= What you have to do =
Return the lines of the records word for word, starting at the beginning of the records and ending at the line that contains "Looking at the screenshot, I should click(29, 43).", including both.

=== Records supplied ===

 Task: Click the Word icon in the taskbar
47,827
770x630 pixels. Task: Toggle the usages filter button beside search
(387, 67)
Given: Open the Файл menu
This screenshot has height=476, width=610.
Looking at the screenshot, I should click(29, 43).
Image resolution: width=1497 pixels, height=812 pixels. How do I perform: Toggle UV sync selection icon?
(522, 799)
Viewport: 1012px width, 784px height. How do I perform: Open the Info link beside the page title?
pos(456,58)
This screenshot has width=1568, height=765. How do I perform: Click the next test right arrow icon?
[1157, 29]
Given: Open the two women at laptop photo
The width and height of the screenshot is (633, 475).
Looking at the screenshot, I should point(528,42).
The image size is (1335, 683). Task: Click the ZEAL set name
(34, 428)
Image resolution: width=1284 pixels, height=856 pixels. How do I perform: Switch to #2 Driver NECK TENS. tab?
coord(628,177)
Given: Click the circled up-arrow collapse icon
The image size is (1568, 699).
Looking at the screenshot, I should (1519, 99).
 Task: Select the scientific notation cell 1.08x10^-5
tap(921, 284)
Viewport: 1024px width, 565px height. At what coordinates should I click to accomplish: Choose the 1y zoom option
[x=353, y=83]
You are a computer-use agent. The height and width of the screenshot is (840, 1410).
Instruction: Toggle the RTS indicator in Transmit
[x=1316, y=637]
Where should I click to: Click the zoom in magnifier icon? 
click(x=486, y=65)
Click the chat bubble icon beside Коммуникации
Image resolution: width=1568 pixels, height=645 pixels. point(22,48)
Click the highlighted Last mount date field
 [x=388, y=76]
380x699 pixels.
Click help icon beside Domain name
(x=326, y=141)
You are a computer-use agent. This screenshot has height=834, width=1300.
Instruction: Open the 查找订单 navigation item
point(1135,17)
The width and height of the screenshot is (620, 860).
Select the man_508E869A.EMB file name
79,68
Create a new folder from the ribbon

===

= Output of the task =
 Task: Click the Word icon in the taskbar
47,827
770x630 pixels. Task: Toggle the usages filter button beside search
(387, 67)
Given: Open the Файл menu
This screenshot has height=476, width=610.
Looking at the screenshot, I should click(29, 43).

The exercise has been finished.